REQUIREMENT -> Show every line in the records below that contains the word "computer".

Saved entries
● ● ● ● ● ● ●

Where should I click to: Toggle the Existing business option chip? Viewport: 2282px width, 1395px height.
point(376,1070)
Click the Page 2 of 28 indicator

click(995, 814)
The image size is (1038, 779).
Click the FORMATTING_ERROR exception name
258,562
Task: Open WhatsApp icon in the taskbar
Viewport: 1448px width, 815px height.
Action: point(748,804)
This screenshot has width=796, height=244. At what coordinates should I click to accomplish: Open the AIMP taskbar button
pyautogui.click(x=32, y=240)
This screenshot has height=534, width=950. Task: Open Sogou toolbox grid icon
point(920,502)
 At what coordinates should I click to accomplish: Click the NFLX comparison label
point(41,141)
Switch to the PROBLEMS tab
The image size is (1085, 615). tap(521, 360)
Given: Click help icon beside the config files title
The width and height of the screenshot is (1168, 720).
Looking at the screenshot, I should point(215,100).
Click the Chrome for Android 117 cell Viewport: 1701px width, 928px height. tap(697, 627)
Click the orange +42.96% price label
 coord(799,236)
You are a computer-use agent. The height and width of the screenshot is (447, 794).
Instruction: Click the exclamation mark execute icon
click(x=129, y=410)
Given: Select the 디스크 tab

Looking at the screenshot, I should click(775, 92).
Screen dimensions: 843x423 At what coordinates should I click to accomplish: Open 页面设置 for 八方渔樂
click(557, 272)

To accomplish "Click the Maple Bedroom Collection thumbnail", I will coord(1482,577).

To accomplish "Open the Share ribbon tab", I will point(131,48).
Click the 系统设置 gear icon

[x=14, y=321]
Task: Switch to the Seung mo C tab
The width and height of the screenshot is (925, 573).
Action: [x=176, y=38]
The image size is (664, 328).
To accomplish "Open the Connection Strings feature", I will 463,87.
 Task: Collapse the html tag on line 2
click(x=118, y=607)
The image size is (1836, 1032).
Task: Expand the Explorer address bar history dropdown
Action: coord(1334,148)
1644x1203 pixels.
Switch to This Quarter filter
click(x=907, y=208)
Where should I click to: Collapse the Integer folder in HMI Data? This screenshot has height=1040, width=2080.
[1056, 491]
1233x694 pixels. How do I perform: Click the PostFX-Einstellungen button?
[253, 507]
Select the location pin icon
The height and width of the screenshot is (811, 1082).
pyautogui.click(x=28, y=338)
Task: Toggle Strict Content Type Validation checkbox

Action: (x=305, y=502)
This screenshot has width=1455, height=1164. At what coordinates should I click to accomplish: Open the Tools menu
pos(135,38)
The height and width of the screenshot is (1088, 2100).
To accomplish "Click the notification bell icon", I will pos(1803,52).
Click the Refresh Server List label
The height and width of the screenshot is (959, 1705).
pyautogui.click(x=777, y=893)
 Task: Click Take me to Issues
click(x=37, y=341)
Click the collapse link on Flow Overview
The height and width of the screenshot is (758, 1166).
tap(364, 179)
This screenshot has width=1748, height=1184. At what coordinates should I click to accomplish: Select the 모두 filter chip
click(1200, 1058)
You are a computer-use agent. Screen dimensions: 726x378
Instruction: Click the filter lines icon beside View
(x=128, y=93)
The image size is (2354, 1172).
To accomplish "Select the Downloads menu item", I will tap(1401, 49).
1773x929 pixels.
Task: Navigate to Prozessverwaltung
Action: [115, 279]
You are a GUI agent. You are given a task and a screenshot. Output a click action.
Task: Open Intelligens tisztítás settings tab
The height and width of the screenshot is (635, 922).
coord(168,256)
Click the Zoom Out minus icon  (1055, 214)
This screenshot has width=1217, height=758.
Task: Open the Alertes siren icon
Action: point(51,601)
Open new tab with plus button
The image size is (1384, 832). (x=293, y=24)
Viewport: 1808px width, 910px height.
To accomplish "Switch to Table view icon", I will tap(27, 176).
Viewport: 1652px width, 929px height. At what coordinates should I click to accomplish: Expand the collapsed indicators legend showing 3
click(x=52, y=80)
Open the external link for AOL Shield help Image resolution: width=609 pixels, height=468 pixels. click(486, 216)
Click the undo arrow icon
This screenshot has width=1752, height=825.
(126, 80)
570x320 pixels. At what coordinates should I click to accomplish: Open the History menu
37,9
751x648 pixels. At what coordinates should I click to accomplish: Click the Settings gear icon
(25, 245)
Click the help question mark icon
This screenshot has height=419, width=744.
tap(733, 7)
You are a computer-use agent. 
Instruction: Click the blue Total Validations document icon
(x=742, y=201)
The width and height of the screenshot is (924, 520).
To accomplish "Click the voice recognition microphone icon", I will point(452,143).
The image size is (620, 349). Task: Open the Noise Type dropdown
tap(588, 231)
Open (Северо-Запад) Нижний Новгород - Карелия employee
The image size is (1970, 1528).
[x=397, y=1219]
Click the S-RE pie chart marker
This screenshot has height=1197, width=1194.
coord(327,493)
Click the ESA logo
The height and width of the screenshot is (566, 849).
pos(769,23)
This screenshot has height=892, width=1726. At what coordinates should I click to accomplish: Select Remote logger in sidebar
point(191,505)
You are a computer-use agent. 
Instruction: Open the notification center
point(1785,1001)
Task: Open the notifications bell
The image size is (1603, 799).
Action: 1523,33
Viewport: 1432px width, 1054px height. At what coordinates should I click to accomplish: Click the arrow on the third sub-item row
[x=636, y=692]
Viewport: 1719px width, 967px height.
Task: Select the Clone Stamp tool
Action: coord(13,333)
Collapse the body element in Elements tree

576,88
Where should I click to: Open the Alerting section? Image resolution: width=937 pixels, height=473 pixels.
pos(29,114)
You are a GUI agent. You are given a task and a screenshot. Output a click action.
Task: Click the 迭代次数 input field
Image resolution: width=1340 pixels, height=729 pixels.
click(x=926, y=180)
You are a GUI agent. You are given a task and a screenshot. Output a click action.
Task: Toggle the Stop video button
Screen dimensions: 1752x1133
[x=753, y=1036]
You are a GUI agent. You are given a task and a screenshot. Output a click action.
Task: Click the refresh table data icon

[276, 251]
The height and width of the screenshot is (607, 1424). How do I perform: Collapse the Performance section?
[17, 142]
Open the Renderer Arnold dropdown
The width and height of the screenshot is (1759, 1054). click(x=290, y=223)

● ● ● ● ● ● ●

EXPECTED ANSWER ->
You are a computer-use agent. The height and width of the screenshot is (447, 794).
You are a computer-use agent. Screen dimensions: 726x378
You are a computer-use agent. 
You are a computer-use agent. 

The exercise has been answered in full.